→ **Excerpted text**:
In Save the Cat! Blake Snyder talks about a writer needing the beating ability –he describes it as a battle cry of Let's beat it out!
What's with the beat?
It's about structure, Blake says: something he learned only after writing screenplays for years:
It's a skill you must know... The craftmanship it akes, the patient work, the magic of storytelling on film, all come together in how you execute and realize structure.
He tells how he came across Syd Field's Screenplay and found something that saved his career:
Oh! Three acts! Imagine that? And yet, it was not enough. Like a swimner in a vast ocean, there was a lot of open water in between those two Act breaks. And a lot of empty script space in which to get lost, panic, and drown. I needed more islands, shorter swims.
His solution was to develop the Blake Snyder Beat Sheet – click here to see the actual beat sheet. As the number of pages in the average script runs at 110, there are 110 beats (pages) in the Beat Sheet, divided into 15 parts.
The Blake Snyder Board |
The Board lets you see what goes where, which character does what, and whether you need all the scenes or need new ones.

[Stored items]
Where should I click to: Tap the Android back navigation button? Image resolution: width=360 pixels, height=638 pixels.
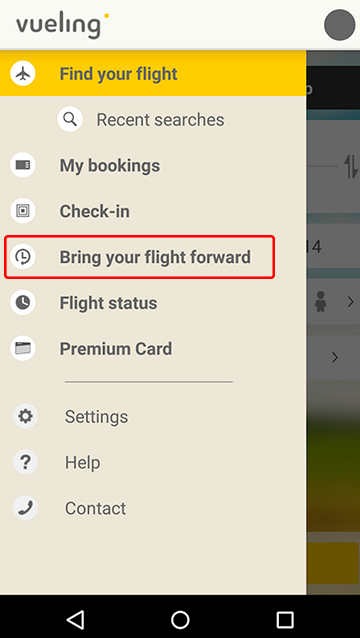coord(75,619)
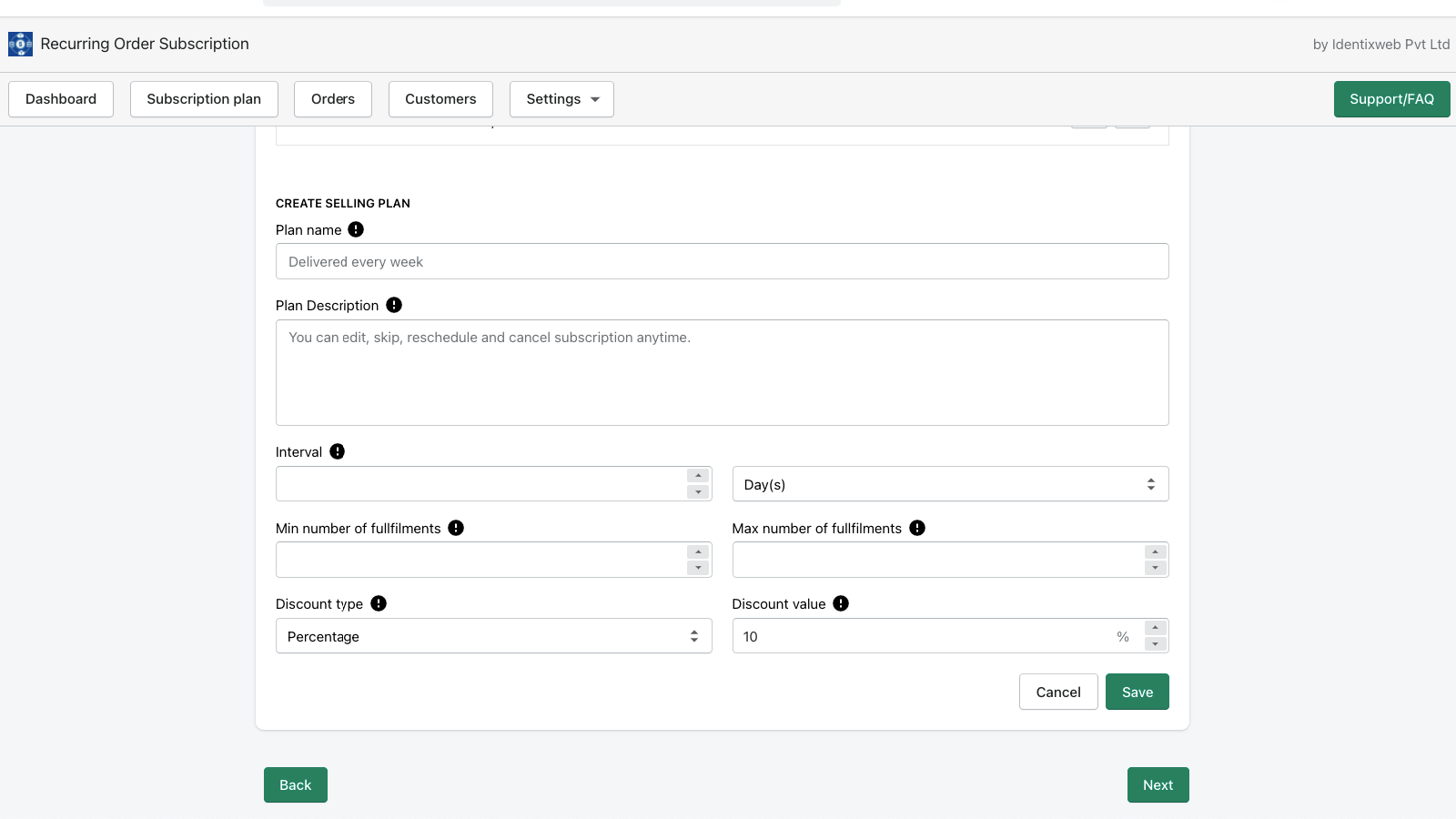1456x819 pixels.
Task: Cancel the selling plan creation
Action: pos(1058,693)
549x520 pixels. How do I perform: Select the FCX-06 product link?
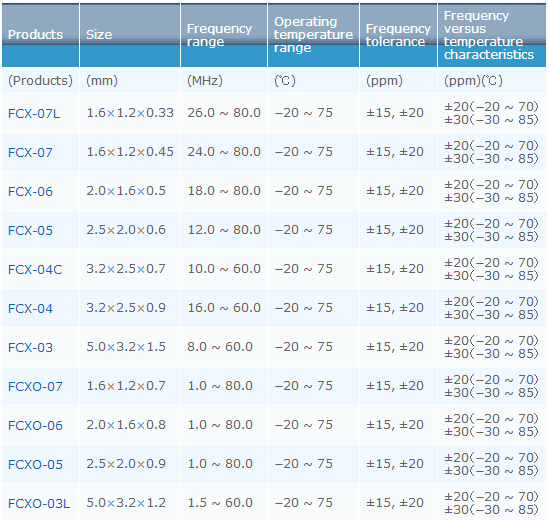(x=30, y=192)
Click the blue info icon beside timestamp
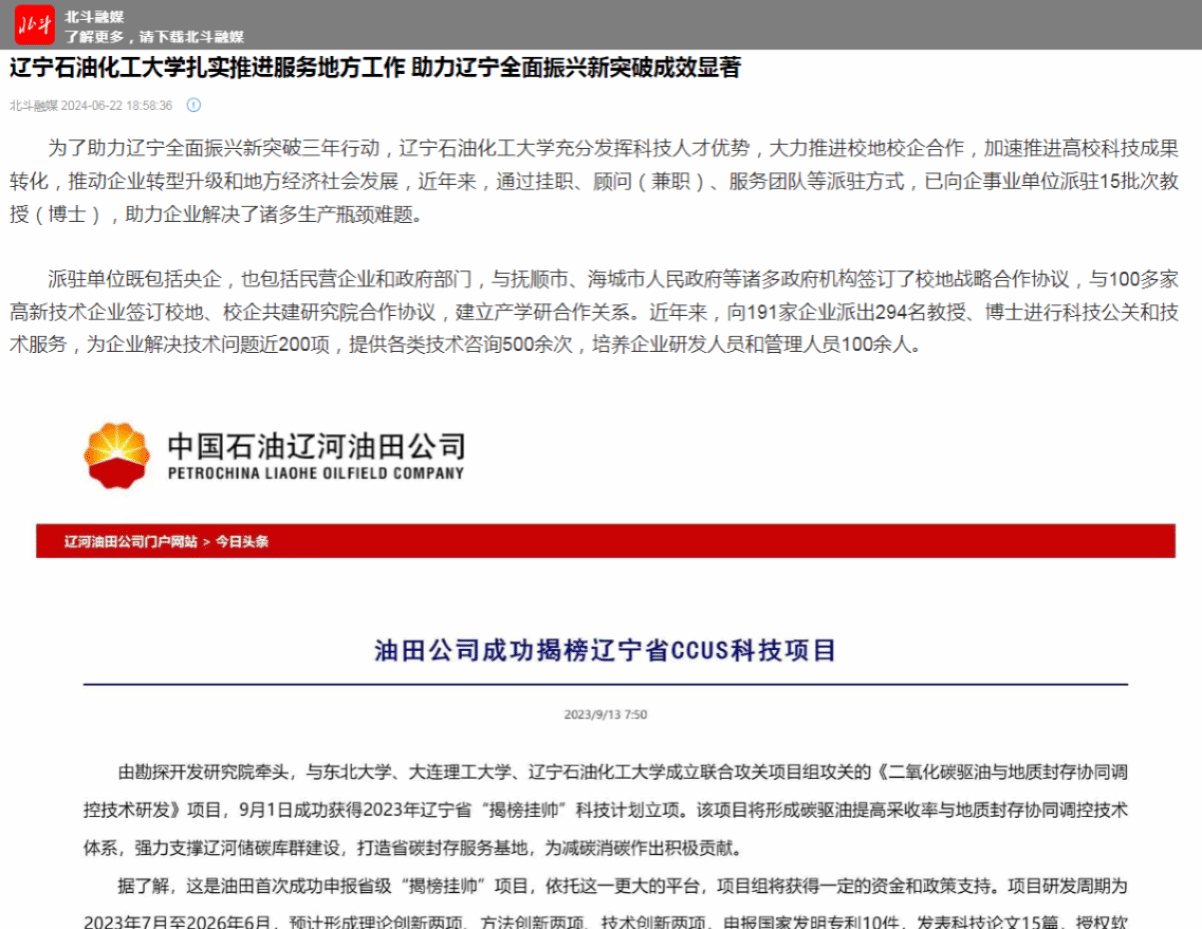The height and width of the screenshot is (929, 1202). (x=194, y=105)
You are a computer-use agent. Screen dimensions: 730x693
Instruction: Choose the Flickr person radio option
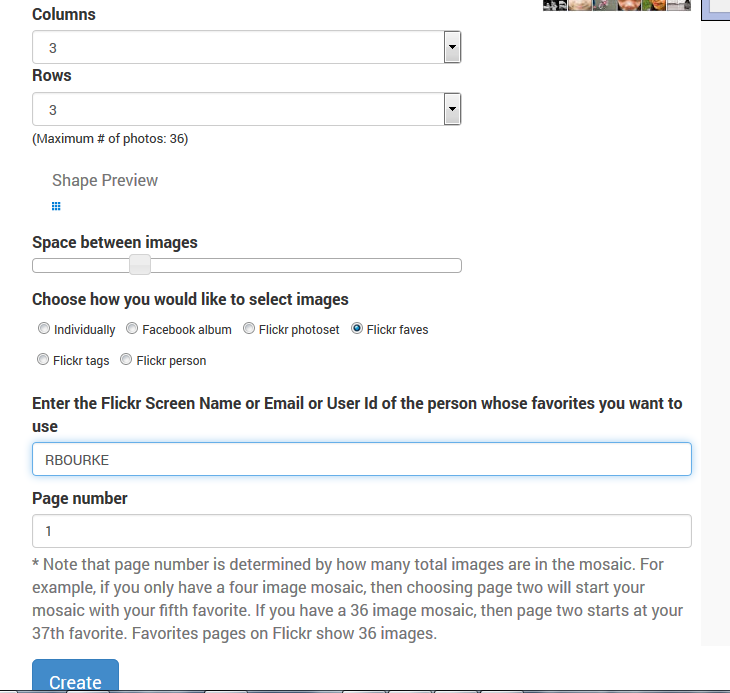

→ **Exercise set**:
a) Using the passage on Blake Snyder's beat sheet, decide whether each statement agrees with it: (i) Snyder came to understand structure only after years of writing screenplays; (ii) the Beat Sheet splits its beats into 12 parts; (iii) the three acts Snyder found in Syd Field's Screenplay gave him all he needed. Answer yes or no for each and quote the deciding words.
b) Go on with the passage on Blake Snyder's beat sheet, starting after its final sentence.

→ **Responses by item number**:
a)
(i) Yes: "something he learned only after writing screenplays for years"
(ii) No: "there are 110 beats (pages) in the Beat Sheet, divided into 15 parts."
(iii) No: "And yet, it was not enough."

b)
The Board is a blackboard or corkboard or notebook that divides the screenplay / book into 4 equal parts: Act One, first part of Act Two, second part of Act Two, and Act Three. In Blake's words:
It is the workout space where, using index cards, pushpins ... you can try your best ideas and see what they look like, and then begin to winnow them down. If done right, you'll end up with 40 scenes that make a movie ...
A similar approach is taken by Jennifer Jensen in her article Storyboards Help Track Plots and Subplots, and in the article The Board by Isaac.
So if you want to make your lot as a writer much easier, buy Save the Cat! and use Blake's Beat Sheet.